Il resto del nutrito cast è una felicissima carrellata di facce perfette, cinematograficamente parlando, facce che altrettanto felicemente corrispondono ad interpreti di razza, e si intuisce un minuzioso lavoro di casting. Renato Carpentieri interpreta il Giovanni Verga che Pirandello va ad omaggiare per i suoi ottant’anni, e al quale rivolge i suoi dubbi esistenziali e creativi. Aurora Quattrocchi è la vecchia balia, e la catanese Donatella Finocchiaro, già protagonista per Andò in “Viaggio segreto” del 2006, qui interpreta in una sola intensa scena muta la moglie pazza di Pirandello. A conclusione dei personaggi che ruotano attorno a Pirandello va senz’altro nominato il suo storico suggeritore Battaglia interpretato da Antonio Ribisi La Spina. Altro centratissimo interprete di una scena muta, perché muto è il personaggio, è l’ultima grande maschera del teatro catanese, Tuccio Musumeci, nel ruolo del suocero di Nofrio (Picone) sempre in mezzo sulla sua sedia a rotelle e con uno sguardo sempre preventivamente punitivo. Rosario Lisma è il corrotto impiegato comunale la cui vicenda è una storia nella storia.

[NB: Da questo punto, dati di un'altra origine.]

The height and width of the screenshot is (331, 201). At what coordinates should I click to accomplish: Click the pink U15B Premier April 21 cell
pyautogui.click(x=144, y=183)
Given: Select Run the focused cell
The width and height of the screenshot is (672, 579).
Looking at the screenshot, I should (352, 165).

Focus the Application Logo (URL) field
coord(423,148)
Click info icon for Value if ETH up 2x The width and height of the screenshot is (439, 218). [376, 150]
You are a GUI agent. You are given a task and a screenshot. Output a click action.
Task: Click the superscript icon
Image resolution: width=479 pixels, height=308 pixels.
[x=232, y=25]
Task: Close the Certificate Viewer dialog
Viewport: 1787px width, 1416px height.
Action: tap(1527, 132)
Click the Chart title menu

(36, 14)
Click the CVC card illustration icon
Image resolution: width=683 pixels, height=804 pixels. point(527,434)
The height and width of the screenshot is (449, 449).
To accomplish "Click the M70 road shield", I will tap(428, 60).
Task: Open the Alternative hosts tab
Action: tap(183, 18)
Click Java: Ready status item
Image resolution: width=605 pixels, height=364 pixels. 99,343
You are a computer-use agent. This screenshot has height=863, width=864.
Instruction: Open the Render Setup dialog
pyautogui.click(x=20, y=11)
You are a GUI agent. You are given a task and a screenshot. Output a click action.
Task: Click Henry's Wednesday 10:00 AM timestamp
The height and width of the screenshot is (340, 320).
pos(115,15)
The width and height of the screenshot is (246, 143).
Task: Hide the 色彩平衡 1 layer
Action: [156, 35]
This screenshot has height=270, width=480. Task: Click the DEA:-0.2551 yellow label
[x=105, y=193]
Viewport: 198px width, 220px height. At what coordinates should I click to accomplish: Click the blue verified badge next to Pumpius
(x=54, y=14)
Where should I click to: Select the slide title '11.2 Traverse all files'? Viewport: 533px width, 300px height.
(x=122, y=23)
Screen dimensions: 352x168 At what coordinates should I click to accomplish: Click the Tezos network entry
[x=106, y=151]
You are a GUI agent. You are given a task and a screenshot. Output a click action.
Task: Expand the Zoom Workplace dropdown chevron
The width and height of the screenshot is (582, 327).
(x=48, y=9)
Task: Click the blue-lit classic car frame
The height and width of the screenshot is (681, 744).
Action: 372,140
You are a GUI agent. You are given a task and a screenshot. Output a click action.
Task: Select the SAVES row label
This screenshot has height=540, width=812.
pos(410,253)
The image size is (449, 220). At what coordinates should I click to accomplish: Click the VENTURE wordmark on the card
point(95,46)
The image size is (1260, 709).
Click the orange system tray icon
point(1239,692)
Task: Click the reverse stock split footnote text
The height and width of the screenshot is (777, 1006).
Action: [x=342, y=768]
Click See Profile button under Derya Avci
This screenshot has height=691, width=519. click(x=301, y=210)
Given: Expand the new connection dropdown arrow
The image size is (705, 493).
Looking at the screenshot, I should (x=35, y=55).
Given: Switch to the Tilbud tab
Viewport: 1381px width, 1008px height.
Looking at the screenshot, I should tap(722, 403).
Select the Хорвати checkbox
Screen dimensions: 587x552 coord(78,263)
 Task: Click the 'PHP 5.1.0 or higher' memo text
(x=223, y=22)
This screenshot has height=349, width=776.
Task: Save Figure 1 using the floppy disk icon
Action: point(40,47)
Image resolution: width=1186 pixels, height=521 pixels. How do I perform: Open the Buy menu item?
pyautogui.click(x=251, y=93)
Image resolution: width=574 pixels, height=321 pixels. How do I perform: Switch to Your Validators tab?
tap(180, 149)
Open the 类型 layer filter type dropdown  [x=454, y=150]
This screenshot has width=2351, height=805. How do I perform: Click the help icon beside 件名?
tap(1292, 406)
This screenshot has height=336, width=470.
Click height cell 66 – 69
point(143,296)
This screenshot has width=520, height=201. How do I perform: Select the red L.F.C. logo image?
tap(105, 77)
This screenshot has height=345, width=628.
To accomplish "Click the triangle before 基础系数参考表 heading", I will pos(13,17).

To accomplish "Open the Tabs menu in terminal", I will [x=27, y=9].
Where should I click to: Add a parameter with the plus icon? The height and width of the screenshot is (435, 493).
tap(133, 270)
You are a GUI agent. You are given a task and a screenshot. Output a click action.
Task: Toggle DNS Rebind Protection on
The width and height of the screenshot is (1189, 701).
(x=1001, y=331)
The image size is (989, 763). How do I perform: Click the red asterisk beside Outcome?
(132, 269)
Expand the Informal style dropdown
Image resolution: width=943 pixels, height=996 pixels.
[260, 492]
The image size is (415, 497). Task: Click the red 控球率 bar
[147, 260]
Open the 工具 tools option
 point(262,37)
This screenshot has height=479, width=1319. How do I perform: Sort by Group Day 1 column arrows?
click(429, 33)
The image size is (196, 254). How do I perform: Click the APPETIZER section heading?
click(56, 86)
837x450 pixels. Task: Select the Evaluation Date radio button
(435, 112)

In primo piano Antonio Ribisi La Spina
Cartolina ricordo della compagnia filodrammatica

Fra gli attori amatoriali della “Compagnia Filodrammatica Siciliana Principato e Vella” spiccano la puntuta Marta Lìmoli, del cui personaggio non sappiamo le vicende ma che potrebbe essere una sartina come una bidella come la moglie del farmacista, e il bonaccione Franz Cantalupo anche becchino per la coppia dei capocomici impresari funebri: entrambi attori provenienti dalla scuola catanese che benissimo hanno saputo mimetizzarsi, anche linguisticamente, in un cast girgentino-palermitano: è cosa nota che siciliani dell’est e dell’ovest hanno cadenze e musicalità diverse e che non sempre sono in grado di fingersi gli uni per gli altri. Nella compagnia amatoriale spicca anche Brando Improta che è Fofò, il torvo trovarobe innamorato di Santina, la sorella del gelosissimo Bastiano (Ficarra) che però finirà col fare coppia col di lui amico Nofrio che per lei lascerà la famiglia e romperà la storica amicizia col collega d’impresa funebre e d’arte. Santina è interpretata da Giulia Andò, figlia del regista e col quale ha praticamente solo lavorato, e forse meriterebbe di spiccare il volo dal nido. Visibilmente appesantita ma per questo efficacissima nel ruolo della prostituta che allieta i momenti intimi di Bastiano, è Tiziana Lodato, un’altra catanese che fu protagonista ventenne al suo debutto in “L’uomo delle stelle” di Giuseppe Tornatore. Completano il cast dei filodrammatici Laura Giordani, già vista in “Le sorelle Macaluso” di Emma Dante, Aldo Failla protagonista di una divertente gag, Adele Tirante e Alberto Molonia.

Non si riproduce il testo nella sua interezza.